More recently, much the same idea has been applied to radars as "specific emitter identification." Initially it was thought that only handmade radars like the major Cold War-era Soviet naval radars were different enough to distinguish, but later more precise measurements made it possible to identify a specific radar with its waveform. This type of measurement may turn out to be the only way to identify radars using software to control their waveforms. Anonymous freighters are not so anonymous after all, and the more powerful the computers, the more corporate veils they can identify.
In each case, precision measurement makes it possible to draw up a list of signatures that become specific identifiers. The greater the precision, the better the identification. Perhaps this type of intelligence should really be called signature intelligence, but the designation SIGINT has long been used for something different, signals intelligence. Signals intelligence does include the attempt to identify a specific signaler. For example, even before World War II there were attempts to identify specific radio signalers by their characteristic "fists." That provided useful information even when what they were sending could not be read.
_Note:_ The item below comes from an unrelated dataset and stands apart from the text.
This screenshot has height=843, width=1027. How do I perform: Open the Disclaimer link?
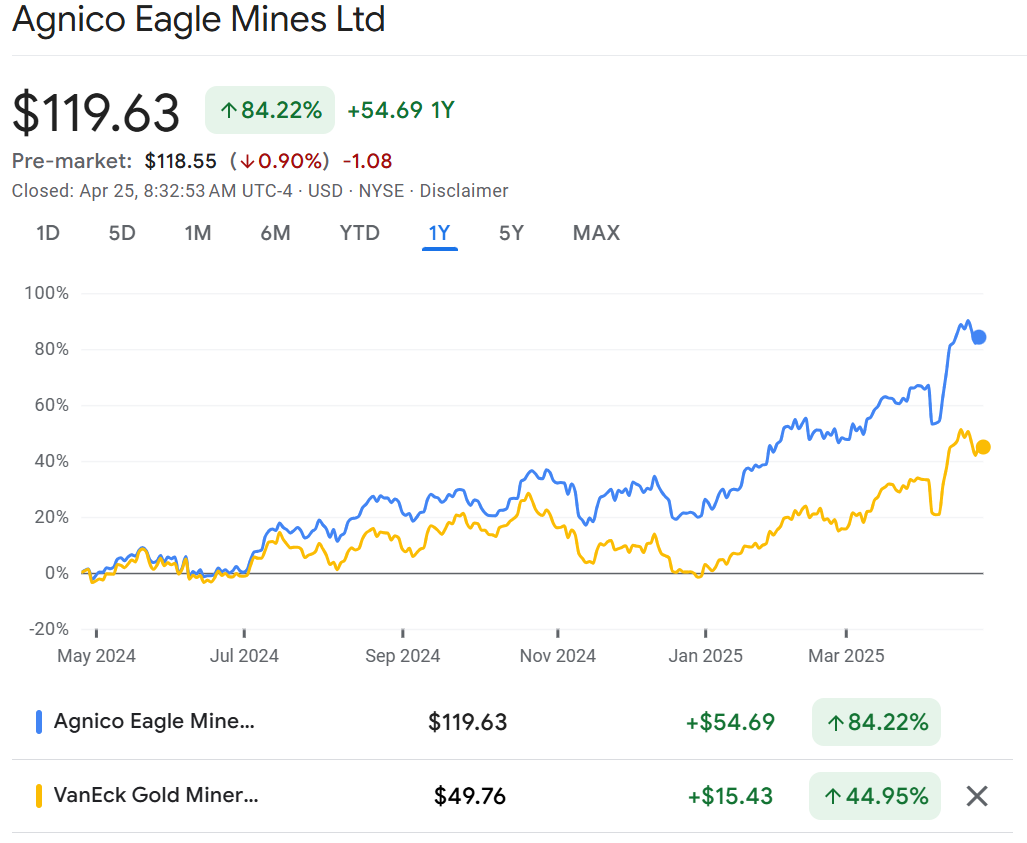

It also turned out that individual radio sets had characteristic—identifiable—quirks. This particular kind of signature intelligence was quite useful when the German battleship Bismarck was being run down in 1941.
In a wider sense, the ability to reconstruct the cause of destruction supports deterrence, because it is the basis for retaliation. Someone who feels he cannot be tied to what he has done cannot be deterred. We are seeing that logic unfolding now in the case of North Korea and the March sinking of the South Korean corvette Cheonan. It's now clear that at first the North Koreans felt confident that, whatever the interpretation of the sinking, it could not be tied unambiguously to them. It was, for example, entirely plausible that the South Korean ship had somehow triggered an unswept mine from the past. Unfortunately for the North Koreans, pieces of a torpedo were recovered. Worse, it was a torpedo that could easily be tied directly to them. The North Koreans can try to claim that they have been framed (the South Koreans, after all, had previously recovered such a torpedo), but it is unlikely that they will be believed. From a wider point of view, the South Koreans' feat of recovering the torpedo may well make it less likely that anyone will try a similar stunt in the future. Anonymous is not what it once was.